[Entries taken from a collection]
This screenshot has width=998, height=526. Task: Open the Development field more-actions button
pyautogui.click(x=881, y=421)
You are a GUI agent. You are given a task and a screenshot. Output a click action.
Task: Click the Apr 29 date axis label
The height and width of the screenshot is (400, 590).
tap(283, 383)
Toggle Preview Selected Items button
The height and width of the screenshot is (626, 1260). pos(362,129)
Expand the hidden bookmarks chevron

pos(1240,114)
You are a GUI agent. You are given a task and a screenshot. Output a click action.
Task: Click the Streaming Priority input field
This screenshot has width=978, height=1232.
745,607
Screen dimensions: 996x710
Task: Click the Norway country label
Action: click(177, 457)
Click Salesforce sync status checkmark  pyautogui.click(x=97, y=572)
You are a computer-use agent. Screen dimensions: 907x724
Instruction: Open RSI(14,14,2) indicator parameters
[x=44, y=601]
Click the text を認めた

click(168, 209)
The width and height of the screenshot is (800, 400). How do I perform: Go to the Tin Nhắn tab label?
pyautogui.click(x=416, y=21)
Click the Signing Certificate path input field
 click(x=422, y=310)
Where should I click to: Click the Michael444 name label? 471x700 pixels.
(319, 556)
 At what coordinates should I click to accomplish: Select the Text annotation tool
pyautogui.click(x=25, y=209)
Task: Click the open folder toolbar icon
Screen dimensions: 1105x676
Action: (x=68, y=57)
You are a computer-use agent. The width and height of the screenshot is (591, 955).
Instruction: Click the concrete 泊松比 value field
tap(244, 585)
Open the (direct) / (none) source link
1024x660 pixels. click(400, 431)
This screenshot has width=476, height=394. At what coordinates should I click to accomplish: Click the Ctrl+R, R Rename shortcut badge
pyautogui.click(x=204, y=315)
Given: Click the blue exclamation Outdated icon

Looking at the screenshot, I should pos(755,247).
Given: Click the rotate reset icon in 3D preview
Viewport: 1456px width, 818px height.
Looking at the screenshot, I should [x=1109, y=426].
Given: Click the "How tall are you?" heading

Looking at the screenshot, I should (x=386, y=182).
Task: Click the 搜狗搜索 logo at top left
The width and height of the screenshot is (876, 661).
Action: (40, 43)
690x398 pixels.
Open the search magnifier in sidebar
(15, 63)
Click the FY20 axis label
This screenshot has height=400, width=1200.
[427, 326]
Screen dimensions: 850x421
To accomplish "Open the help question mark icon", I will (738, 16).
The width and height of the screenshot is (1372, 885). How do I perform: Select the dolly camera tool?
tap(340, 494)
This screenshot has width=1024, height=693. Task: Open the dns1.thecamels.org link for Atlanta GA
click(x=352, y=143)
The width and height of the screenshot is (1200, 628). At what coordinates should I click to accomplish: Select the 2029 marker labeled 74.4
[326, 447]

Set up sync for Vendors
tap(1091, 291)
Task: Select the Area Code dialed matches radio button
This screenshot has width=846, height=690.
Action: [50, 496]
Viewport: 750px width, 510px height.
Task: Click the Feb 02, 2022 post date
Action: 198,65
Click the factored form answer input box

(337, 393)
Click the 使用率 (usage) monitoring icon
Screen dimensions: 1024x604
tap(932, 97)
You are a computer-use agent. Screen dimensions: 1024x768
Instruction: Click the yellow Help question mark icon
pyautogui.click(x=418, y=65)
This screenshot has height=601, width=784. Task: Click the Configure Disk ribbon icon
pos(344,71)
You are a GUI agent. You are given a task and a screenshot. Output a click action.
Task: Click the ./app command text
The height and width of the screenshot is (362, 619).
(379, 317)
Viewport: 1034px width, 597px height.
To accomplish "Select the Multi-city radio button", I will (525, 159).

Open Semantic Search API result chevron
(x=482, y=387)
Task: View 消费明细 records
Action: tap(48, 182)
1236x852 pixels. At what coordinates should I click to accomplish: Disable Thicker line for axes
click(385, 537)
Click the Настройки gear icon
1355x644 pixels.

** DIRECTIONS **
The records shown above are to be copied exactly, every one of them.

** WRITTEN RESPONSE **
This screenshot has width=998, height=526. Task: Open the Development field more-actions button
pyautogui.click(x=881, y=421)
You are a GUI agent. You are given a task and a screenshot. Output a click action.
Task: Click the Apr 29 date axis label
The height and width of the screenshot is (400, 590).
tap(283, 383)
Toggle Preview Selected Items button
The height and width of the screenshot is (626, 1260). pos(362,129)
Expand the hidden bookmarks chevron

pos(1240,114)
You are a GUI agent. You are given a task and a screenshot. Output a click action.
Task: Click the Streaming Priority input field
This screenshot has width=978, height=1232.
745,607
Screen dimensions: 996x710
Task: Click the Norway country label
Action: click(177, 457)
Click Salesforce sync status checkmark  pyautogui.click(x=97, y=572)
You are a computer-use agent. Screen dimensions: 907x724
Instruction: Open RSI(14,14,2) indicator parameters
[x=44, y=601]
Click the text を認めた

click(168, 209)
The width and height of the screenshot is (800, 400). How do I perform: Go to the Tin Nhắn tab label?
pyautogui.click(x=416, y=21)
Click the Signing Certificate path input field
 click(x=422, y=310)
Where should I click to: Click the Michael444 name label? 471x700 pixels.
(319, 556)
 At what coordinates should I click to accomplish: Select the Text annotation tool
pyautogui.click(x=25, y=209)
Task: Click the open folder toolbar icon
Screen dimensions: 1105x676
Action: (x=68, y=57)
You are a computer-use agent. The width and height of the screenshot is (591, 955).
Instruction: Click the concrete 泊松比 value field
tap(244, 585)
Open the (direct) / (none) source link
1024x660 pixels. click(400, 431)
This screenshot has width=476, height=394. At what coordinates should I click to accomplish: Click the Ctrl+R, R Rename shortcut badge
pyautogui.click(x=204, y=315)
Given: Click the blue exclamation Outdated icon

Looking at the screenshot, I should pos(755,247).
Given: Click the rotate reset icon in 3D preview
Viewport: 1456px width, 818px height.
Looking at the screenshot, I should [x=1109, y=426].
Given: Click the "How tall are you?" heading

Looking at the screenshot, I should (x=386, y=182).
Task: Click the 搜狗搜索 logo at top left
The width and height of the screenshot is (876, 661).
Action: (40, 43)
690x398 pixels.
Open the search magnifier in sidebar
(15, 63)
Click the FY20 axis label
This screenshot has height=400, width=1200.
[427, 326]
Screen dimensions: 850x421
To accomplish "Open the help question mark icon", I will (738, 16).
The width and height of the screenshot is (1372, 885). How do I perform: Select the dolly camera tool?
tap(340, 494)
This screenshot has width=1024, height=693. Task: Open the dns1.thecamels.org link for Atlanta GA
click(x=352, y=143)
The width and height of the screenshot is (1200, 628). At what coordinates should I click to accomplish: Select the 2029 marker labeled 74.4
[326, 447]

Set up sync for Vendors
tap(1091, 291)
Task: Select the Area Code dialed matches radio button
This screenshot has width=846, height=690.
Action: [50, 496]
Viewport: 750px width, 510px height.
Task: Click the Feb 02, 2022 post date
Action: 198,65
Click the factored form answer input box

(337, 393)
Click the 使用率 (usage) monitoring icon
Screen dimensions: 1024x604
tap(932, 97)
You are a computer-use agent. Screen dimensions: 1024x768
Instruction: Click the yellow Help question mark icon
pyautogui.click(x=418, y=65)
This screenshot has height=601, width=784. Task: Click the Configure Disk ribbon icon
pos(344,71)
You are a GUI agent. You are given a task and a screenshot. Output a click action.
Task: Click the ./app command text
The height and width of the screenshot is (362, 619).
(379, 317)
Viewport: 1034px width, 597px height.
To accomplish "Select the Multi-city radio button", I will (525, 159).

Open Semantic Search API result chevron
(x=482, y=387)
Task: View 消费明细 records
Action: tap(48, 182)
1236x852 pixels. At what coordinates should I click to accomplish: Disable Thicker line for axes
click(385, 537)
Click the Настройки gear icon
1355x644 pixels.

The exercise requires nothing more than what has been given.